## Description of the task
Could you print every line of the entries below word for word, leaving out the pictures?

## Start Stored data

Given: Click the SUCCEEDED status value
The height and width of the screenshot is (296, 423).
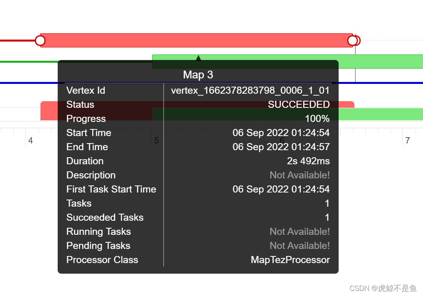Looking at the screenshot, I should [x=299, y=105].
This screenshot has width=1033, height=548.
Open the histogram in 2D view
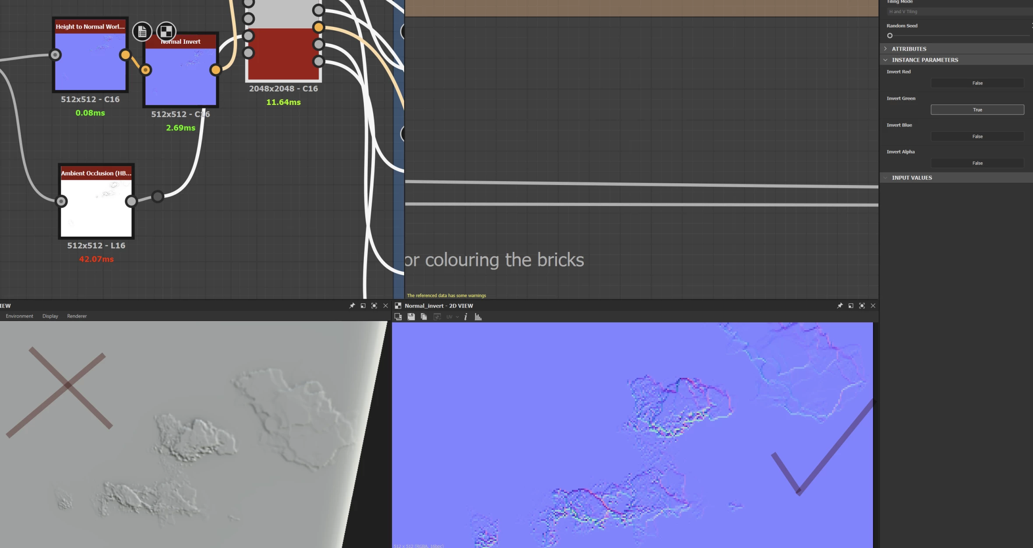click(x=478, y=317)
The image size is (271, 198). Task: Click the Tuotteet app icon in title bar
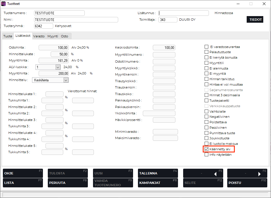[3, 4]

## End Stored data

## Response to the exercise
Given: Click the SUCCEEDED status value
The height and width of the screenshot is (296, 423).
Looking at the screenshot, I should [x=299, y=105].
This screenshot has width=1033, height=548.
Open the histogram in 2D view
click(x=478, y=317)
The image size is (271, 198). Task: Click the Tuotteet app icon in title bar
[3, 4]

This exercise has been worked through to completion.